**Records from a dataset:**
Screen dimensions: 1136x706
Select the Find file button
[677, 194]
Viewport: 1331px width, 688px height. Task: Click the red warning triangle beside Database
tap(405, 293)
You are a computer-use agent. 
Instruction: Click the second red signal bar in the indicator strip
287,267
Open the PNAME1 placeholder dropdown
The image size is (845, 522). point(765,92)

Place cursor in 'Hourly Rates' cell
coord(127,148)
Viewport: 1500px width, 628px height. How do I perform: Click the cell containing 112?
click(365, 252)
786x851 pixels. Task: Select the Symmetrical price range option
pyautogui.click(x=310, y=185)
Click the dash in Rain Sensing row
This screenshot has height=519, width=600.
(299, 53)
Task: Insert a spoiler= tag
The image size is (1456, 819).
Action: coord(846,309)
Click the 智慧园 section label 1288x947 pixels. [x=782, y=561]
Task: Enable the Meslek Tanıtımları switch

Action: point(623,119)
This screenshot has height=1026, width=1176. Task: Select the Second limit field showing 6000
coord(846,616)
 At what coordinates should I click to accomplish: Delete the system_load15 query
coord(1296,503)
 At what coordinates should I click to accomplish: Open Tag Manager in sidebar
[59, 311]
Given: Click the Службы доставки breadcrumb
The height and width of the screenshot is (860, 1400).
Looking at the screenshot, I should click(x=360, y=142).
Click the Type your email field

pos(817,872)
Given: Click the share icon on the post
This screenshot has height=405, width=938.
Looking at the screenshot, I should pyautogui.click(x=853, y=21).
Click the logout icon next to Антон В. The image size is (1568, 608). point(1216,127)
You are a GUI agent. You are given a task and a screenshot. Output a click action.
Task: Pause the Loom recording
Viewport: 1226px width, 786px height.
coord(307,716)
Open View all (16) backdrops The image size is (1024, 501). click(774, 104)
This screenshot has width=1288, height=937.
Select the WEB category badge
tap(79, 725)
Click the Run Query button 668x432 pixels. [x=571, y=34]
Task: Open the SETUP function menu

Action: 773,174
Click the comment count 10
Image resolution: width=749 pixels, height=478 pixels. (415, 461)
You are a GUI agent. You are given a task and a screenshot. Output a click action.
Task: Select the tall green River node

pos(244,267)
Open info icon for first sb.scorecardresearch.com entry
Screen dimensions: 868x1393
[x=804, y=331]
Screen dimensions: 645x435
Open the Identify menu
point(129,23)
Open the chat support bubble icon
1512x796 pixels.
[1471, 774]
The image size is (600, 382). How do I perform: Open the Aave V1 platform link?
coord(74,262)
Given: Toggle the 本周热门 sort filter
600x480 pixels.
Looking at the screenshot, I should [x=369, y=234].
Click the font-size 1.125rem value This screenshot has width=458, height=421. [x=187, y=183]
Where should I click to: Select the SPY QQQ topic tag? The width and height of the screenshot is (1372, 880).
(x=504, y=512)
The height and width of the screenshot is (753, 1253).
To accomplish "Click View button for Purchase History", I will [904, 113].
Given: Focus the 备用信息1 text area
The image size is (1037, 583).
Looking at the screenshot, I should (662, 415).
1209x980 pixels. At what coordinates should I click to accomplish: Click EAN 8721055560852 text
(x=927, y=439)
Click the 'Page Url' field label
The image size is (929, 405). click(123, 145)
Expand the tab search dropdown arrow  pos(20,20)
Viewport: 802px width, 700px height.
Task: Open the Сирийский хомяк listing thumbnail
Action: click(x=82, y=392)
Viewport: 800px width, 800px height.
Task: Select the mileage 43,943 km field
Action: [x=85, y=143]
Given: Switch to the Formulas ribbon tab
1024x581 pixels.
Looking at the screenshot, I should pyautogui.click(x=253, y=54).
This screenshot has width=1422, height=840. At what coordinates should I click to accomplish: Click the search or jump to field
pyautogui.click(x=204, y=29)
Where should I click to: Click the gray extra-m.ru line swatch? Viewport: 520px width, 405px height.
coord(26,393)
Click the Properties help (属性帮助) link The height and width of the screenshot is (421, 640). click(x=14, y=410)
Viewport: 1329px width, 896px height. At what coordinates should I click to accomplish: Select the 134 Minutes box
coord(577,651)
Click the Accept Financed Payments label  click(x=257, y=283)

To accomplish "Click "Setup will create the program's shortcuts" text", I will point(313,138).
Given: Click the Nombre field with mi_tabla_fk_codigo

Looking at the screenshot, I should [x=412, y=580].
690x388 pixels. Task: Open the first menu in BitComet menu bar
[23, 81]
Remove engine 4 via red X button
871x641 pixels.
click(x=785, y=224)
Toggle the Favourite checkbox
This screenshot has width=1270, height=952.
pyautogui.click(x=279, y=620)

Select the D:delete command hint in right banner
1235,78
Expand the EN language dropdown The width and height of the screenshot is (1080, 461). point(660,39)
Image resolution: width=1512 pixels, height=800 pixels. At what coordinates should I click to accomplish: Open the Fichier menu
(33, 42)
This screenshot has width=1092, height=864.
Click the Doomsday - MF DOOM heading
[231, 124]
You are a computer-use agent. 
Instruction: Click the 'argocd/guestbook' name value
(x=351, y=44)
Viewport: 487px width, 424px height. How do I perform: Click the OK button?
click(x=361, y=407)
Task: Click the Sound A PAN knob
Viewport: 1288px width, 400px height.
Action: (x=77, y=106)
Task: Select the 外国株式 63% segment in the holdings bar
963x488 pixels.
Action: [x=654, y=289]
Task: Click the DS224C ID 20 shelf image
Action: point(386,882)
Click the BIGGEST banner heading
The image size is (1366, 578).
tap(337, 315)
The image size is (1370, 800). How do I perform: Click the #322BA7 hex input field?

**Stated problem:** Copy out every line of the entries above, word for word.

**Problem solution:**
Screen dimensions: 1136x706
Select the Find file button
[677, 194]
Viewport: 1331px width, 688px height. Task: Click the red warning triangle beside Database
tap(405, 293)
You are a computer-use agent. 
Instruction: Click the second red signal bar in the indicator strip
287,267
Open the PNAME1 placeholder dropdown
The image size is (845, 522). point(765,92)

Place cursor in 'Hourly Rates' cell
coord(127,148)
Viewport: 1500px width, 628px height. How do I perform: Click the cell containing 112?
click(365, 252)
786x851 pixels. Task: Select the Symmetrical price range option
pyautogui.click(x=310, y=185)
Click the dash in Rain Sensing row
This screenshot has height=519, width=600.
(299, 53)
Task: Insert a spoiler= tag
The image size is (1456, 819).
Action: coord(846,309)
Click the 智慧园 section label 1288x947 pixels. [x=782, y=561]
Task: Enable the Meslek Tanıtımları switch

Action: point(623,119)
This screenshot has height=1026, width=1176. Task: Select the Second limit field showing 6000
coord(846,616)
 At what coordinates should I click to accomplish: Delete the system_load15 query
coord(1296,503)
 At what coordinates should I click to accomplish: Open Tag Manager in sidebar
[59, 311]
Given: Click the Службы доставки breadcrumb
The height and width of the screenshot is (860, 1400).
Looking at the screenshot, I should click(x=360, y=142).
Click the Type your email field

pos(817,872)
Given: Click the share icon on the post
This screenshot has height=405, width=938.
Looking at the screenshot, I should pyautogui.click(x=853, y=21).
Click the logout icon next to Антон В. The image size is (1568, 608). point(1216,127)
You are a GUI agent. You are given a task and a screenshot. Output a click action.
Task: Pause the Loom recording
Viewport: 1226px width, 786px height.
coord(307,716)
Open View all (16) backdrops The image size is (1024, 501). click(774, 104)
This screenshot has width=1288, height=937.
Select the WEB category badge
tap(79, 725)
Click the Run Query button 668x432 pixels. [x=571, y=34]
Task: Open the SETUP function menu

Action: 773,174
Click the comment count 10
Image resolution: width=749 pixels, height=478 pixels. (415, 461)
You are a GUI agent. You are given a task and a screenshot. Output a click action.
Task: Select the tall green River node

pos(244,267)
Open info icon for first sb.scorecardresearch.com entry
Screen dimensions: 868x1393
[x=804, y=331]
Screen dimensions: 645x435
Open the Identify menu
point(129,23)
Open the chat support bubble icon
1512x796 pixels.
[1471, 774]
The image size is (600, 382). How do I perform: Open the Aave V1 platform link?
coord(74,262)
Given: Toggle the 本周热门 sort filter
600x480 pixels.
Looking at the screenshot, I should [x=369, y=234].
Click the font-size 1.125rem value This screenshot has width=458, height=421. [x=187, y=183]
Where should I click to: Select the SPY QQQ topic tag? The width and height of the screenshot is (1372, 880).
(x=504, y=512)
The height and width of the screenshot is (753, 1253).
To accomplish "Click View button for Purchase History", I will [904, 113].
Given: Focus the 备用信息1 text area
The image size is (1037, 583).
Looking at the screenshot, I should (662, 415).
1209x980 pixels. At what coordinates should I click to accomplish: Click EAN 8721055560852 text
(x=927, y=439)
Click the 'Page Url' field label
The image size is (929, 405). click(123, 145)
Expand the tab search dropdown arrow  pos(20,20)
Viewport: 802px width, 700px height.
Task: Open the Сирийский хомяк listing thumbnail
Action: click(x=82, y=392)
Viewport: 800px width, 800px height.
Task: Select the mileage 43,943 km field
Action: [x=85, y=143]
Given: Switch to the Formulas ribbon tab
1024x581 pixels.
Looking at the screenshot, I should pyautogui.click(x=253, y=54).
This screenshot has width=1422, height=840. At what coordinates should I click to accomplish: Click the search or jump to field
pyautogui.click(x=204, y=29)
Where should I click to: Click the gray extra-m.ru line swatch? Viewport: 520px width, 405px height.
coord(26,393)
Click the Properties help (属性帮助) link The height and width of the screenshot is (421, 640). click(x=14, y=410)
Viewport: 1329px width, 896px height. At what coordinates should I click to accomplish: Select the 134 Minutes box
coord(577,651)
Click the Accept Financed Payments label  click(x=257, y=283)

To accomplish "Click "Setup will create the program's shortcuts" text", I will point(313,138).
Given: Click the Nombre field with mi_tabla_fk_codigo

Looking at the screenshot, I should [x=412, y=580].
690x388 pixels. Task: Open the first menu in BitComet menu bar
[23, 81]
Remove engine 4 via red X button
871x641 pixels.
click(x=785, y=224)
Toggle the Favourite checkbox
This screenshot has width=1270, height=952.
pyautogui.click(x=279, y=620)

Select the D:delete command hint in right banner
1235,78
Expand the EN language dropdown The width and height of the screenshot is (1080, 461). point(660,39)
Image resolution: width=1512 pixels, height=800 pixels. At what coordinates should I click to accomplish: Open the Fichier menu
(33, 42)
This screenshot has width=1092, height=864.
Click the Doomsday - MF DOOM heading
[231, 124]
You are a computer-use agent. 
Instruction: Click the 'argocd/guestbook' name value
(x=351, y=44)
Viewport: 487px width, 424px height. How do I perform: Click the OK button?
click(x=361, y=407)
Task: Click the Sound A PAN knob
Viewport: 1288px width, 400px height.
Action: (x=77, y=106)
Task: Select the 外国株式 63% segment in the holdings bar
963x488 pixels.
Action: [x=654, y=289]
Task: Click the DS224C ID 20 shelf image
Action: point(386,882)
Click the BIGGEST banner heading
The image size is (1366, 578).
tap(337, 315)
The image size is (1370, 800). How do I perform: Click the #322BA7 hex input field?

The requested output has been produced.